After reading the statement of the Yoneda lemma (Theorem 4.2.1), I understand that it states that the functor $[\mathscr A^{op},\mathbf{Set}](H_\bullet,-)$ is naturally isomorphic to the functor $-(\bullet)$. That is, $[\mathscr A^{op},\mathbf{Set}](H_A,X)\cong X(A)$ naturally in $(A,X)$. Leinster (p.95) then proceeds to expain what the domain and codomain of those functors are (and to decompose them as composite functors):
I wonder how he did that? For example let's take the functor $[\mathscr A^{op},\mathbf{Set}](H_\bullet,-)$. Fix the second argument (to justify the first factors in the above composition). As far as I understand, for a fixed $X$, the functor $[\mathscr A^{op},\mathbf{Set}](H_\bullet,X)$ is the composition of $H_\bullet$ with $[\mathscr A^{op},\mathbf{Set}](-,X)$. By definition (p.90), $$H_\bullet:\mathscr A\to[\mathscr A^{op},\mathbf{Set}].$$
But in Leinster's composition the first component of $H_\bullet ^{op}\times 1$ is $H_\bullet^{op}$, not $H_\bullet$. How did he find out that that he should take $H_\bullet^{op}$ as the first component (and not $H_\bullet$)?
One explanation I see is that he tried $H_\bullet$ first, but it turned out to be wrong because the domain of the next arrow, namely $[\mathscr A^{op},\mathbf{Set}](-,X)$, is by definition $[\mathscr A^{op},\mathbf{Set}]^{op}$, which is different from the codomain of the previous arrow $H_\bullet$ (which is $[\mathscr A^{op},\mathbf{Set}]$). So he decided to replace $H_\bullet$ by $H_\bullet^{op}$ to make sense of composition.
I don't like my explanation because it's based on trial and error, and I don't think that's how Leinter figured out that the first component must be $H_\bullet^{op}$. How did he actually find this out?
Your explanation is basically correct, but it's not quite right to say it's by trial and error. If you're already clear on what the Yoneda lemma is saying, it's really the only option.
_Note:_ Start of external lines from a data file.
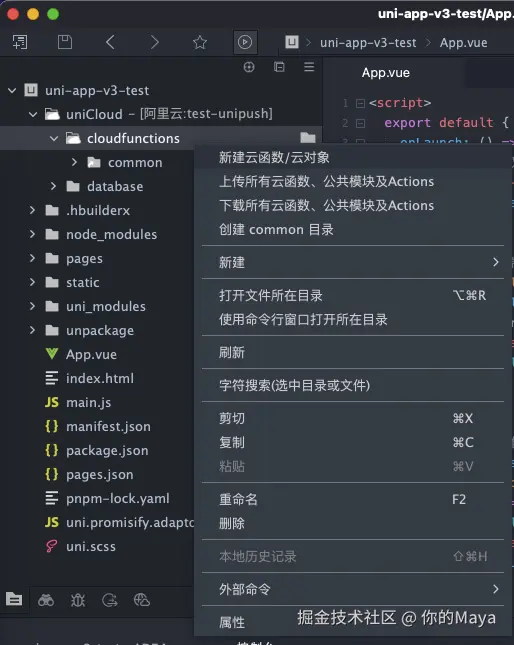Click the new file toolbar icon
514x645 pixels.
(x=20, y=42)
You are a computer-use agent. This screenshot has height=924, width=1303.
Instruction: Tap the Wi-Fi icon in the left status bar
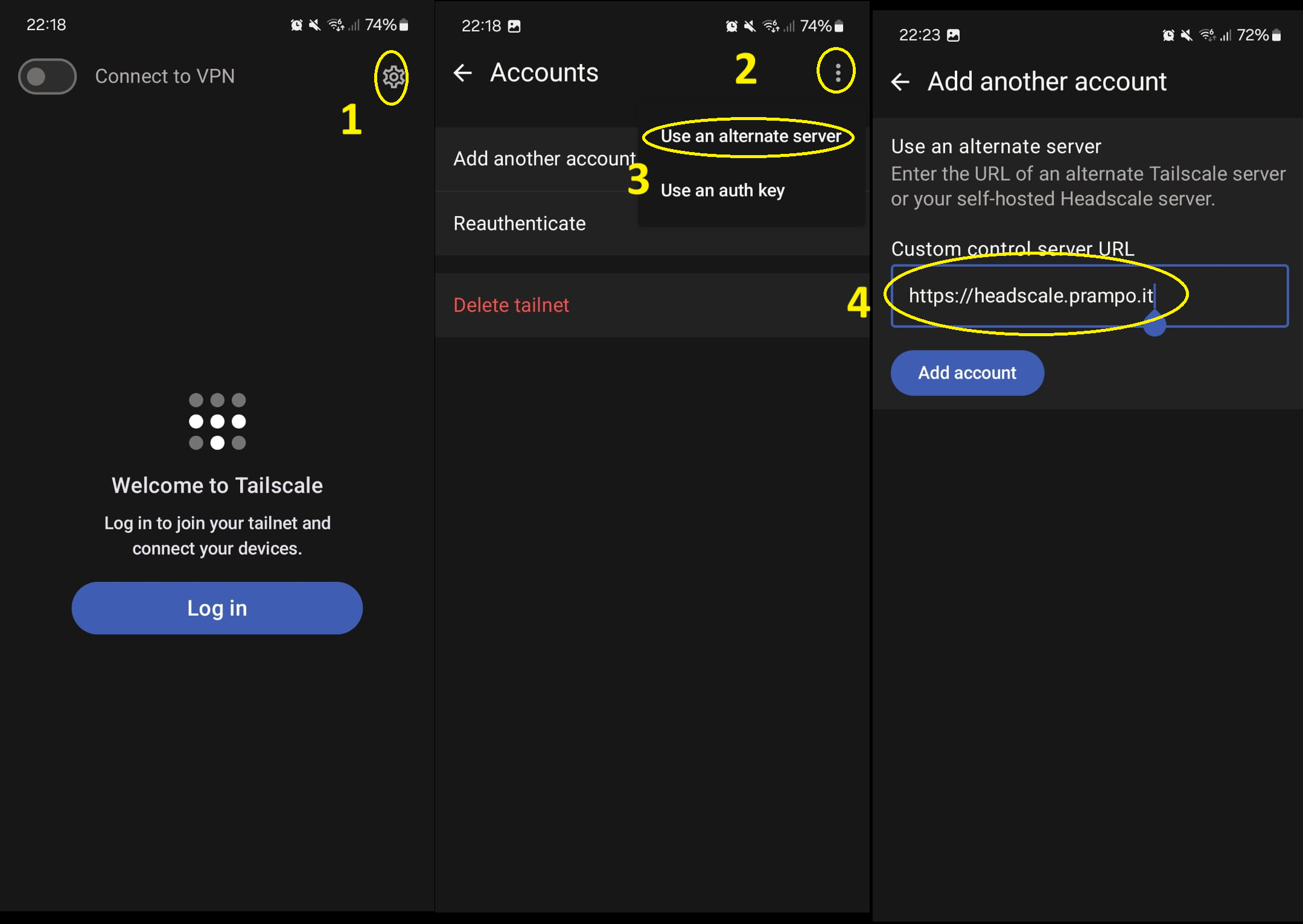pyautogui.click(x=335, y=25)
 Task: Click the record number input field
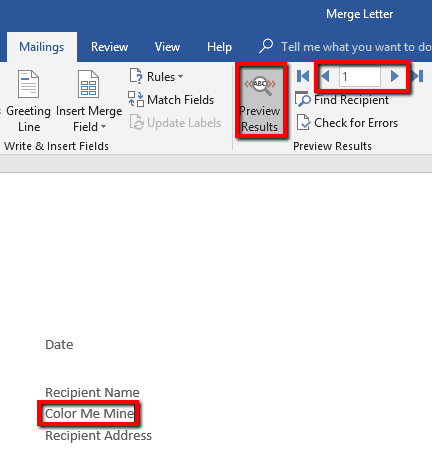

Leinster knows he's ramping up to prove the Yoneda lemma, so he needs a functor with the same signature as $ev:\mathscr{A}^{op}\times[\mathscr{A}^{op},\mathbf{Set}]\to\mathbf{Set}$. Further, he knows this functor is going to plug, for any $A\in\mathscr{A}$, $H_A$ into the first argument of $[\mathscr{A}^{op},\mathbf{Set}](-,-):[\mathscr{A}^{op},\mathbf{Set}]^{op}\times [\mathscr{A}^{op},\mathbf{Set}]\to \mathbf{Set}$ by virtue of what the Yoneda lemma is supposed to say. But you can't plug in $H_\bullet$ for that first argument; it doesn't have the right codomain.
The very silly thing about opposite functors is that the opposite of $F:\mathcal{C}\to\mathcal{D}$---that is, $F^{op}:\mathcal{C}^{op}\to\mathcal{D}^{op}$---acts exactly the same on objects and on morphisms as $F$. So $H_\bullet^{op}$ is really "the same thing" as $H_\bullet$, but it has the right codomain to go into the first argument of the Hom-functor, and the right domain to put the whole composite in the same functor category as the evaluation functor. It's not about using one instead of the other as much as it is realizing that one is the other.